After the intensity of Looking For Byzantium in Istanbul and Thessaloniki, I took a breather here in Bucharest, where I have interviewed nobody. The reason I am here at all is that I was invited to be the Plenary Speaker at the 2nd International Conference of Central European Canadianists (of whom there seem to be a couple of hundred, amazingly; I asked one of them: Why do you want to study Canada and not the US or Britain? "Because you are a peaceful country.") Romania’s own interest goes back to 1991 when a "protocol" was signed between the Universite de Quebec in Montreal and the U of Bucharest’s Faculty of Journalism and Faculty of Sociology.

I told my hosts how much I appreciate the fact that in this country Canadian Studies has always been understood to be more, much more, than literary studies, and indeed there were a couple of sessions at this conference about political science and media. But the notion of Canadian Studies still is overwhelmingly tilted toward Can Lit, so there were (concurrent) sessions on "Canadian and American Traits in Leonard Cohen’s Beautiful Losers" (a session I missed, alas, in order to hear a Bulgarian friend’s presentation on a Syllabus for Canadian Studies) and "Metaphor, Meme and MacLennan’s Two Solitudes," which was actually a fascinating statistical survey of the use of the phrase "solitudes" in Canadian media (The Real Two Solitudes, The New Two Solitudes; "regional/western/cultural/economic/creative/research/legal/fractured/hockey" solitudes; A Short Tale of Two Solitudes, 100 Years of Critical Solitudes, A Blurring of Two Solitudes… from all of which the presenter concluded that "variations can be introduced because everyone knows the core feature of ‘solitudes.’" Eight papers on M. Atwood [someone should declare a moratorium]. Quite a few on Canadian multiculturalism, a very few on literary theory, a refreshing look at Thomas King, a paper on "Balkanisation et mondialisation," a contribution concerning websites on the nature of Canadian English speech in which the presenter seemed disapproving of using the Internet to "fuel national feeling by emphasizing linguistic difference." My friend Ana Olos from the Romanian University of Baia Mare presented a paper on "Intertextuality and Interdisciplinarity in McLuhan’s Media Books," and another old friend, Nancy Burke, who has been waving the flag for at least a decade at the U of Warsaw (a real pioneer) made the very nice point about Canadian readers that, "because there are so many communities now in Canada it is not difficult for the reader to move among different semiotic systems." We are not all Americans now; we are all post moderns!

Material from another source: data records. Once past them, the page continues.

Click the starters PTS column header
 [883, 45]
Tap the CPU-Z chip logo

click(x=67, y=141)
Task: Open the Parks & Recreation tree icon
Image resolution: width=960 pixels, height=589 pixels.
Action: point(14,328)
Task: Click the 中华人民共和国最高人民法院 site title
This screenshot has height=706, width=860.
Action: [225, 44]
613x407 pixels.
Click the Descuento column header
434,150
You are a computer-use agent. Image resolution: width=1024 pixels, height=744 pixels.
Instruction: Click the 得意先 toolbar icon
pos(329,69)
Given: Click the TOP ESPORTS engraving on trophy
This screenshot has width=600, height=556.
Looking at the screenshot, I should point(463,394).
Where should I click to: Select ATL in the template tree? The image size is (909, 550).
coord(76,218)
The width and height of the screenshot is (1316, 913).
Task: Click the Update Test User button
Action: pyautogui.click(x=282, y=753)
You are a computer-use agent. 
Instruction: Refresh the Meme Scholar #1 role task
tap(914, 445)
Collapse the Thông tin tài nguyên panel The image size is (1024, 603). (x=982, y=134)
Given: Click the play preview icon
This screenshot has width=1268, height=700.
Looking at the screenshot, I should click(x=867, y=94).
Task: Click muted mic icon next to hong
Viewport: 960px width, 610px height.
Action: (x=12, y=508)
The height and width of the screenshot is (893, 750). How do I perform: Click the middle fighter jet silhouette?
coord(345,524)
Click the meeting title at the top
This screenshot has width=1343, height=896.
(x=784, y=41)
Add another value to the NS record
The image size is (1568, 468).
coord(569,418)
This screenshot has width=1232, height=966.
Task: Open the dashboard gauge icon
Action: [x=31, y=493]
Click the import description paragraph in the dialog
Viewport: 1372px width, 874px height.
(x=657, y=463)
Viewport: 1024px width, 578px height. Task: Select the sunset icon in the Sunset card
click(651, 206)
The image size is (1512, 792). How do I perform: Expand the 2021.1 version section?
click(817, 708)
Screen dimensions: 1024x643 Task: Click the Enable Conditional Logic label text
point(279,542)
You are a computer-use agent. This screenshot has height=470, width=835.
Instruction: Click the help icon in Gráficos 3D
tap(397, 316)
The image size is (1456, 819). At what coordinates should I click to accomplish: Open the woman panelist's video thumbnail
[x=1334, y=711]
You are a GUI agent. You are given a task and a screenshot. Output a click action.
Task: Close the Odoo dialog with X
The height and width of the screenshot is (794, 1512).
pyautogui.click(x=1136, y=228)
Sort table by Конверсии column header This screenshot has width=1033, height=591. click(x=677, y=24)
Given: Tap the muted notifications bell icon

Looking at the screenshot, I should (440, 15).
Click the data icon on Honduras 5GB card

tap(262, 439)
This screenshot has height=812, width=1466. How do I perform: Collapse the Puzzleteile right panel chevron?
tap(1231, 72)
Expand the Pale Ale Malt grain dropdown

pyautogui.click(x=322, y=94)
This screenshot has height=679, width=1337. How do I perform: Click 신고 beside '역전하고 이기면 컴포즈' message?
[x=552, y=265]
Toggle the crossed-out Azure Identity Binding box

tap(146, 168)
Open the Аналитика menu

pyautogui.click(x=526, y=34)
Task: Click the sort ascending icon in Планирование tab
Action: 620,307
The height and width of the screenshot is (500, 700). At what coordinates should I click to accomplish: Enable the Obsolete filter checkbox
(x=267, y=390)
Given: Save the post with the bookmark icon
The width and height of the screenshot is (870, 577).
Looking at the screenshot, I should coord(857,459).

I still stand amazed at the keen interest these scholars and their students have in us, all the more since I know how hard it has been and continues to be, in this part of Europe, to get hold of books, technology, and even office space, not to mention the funds to travel to Canada and have a look.

Given the intellectual resources needed by Romania itself, the effort their intellectuals spend on us Canucks is a gift they give us. Romanian Studies anyone?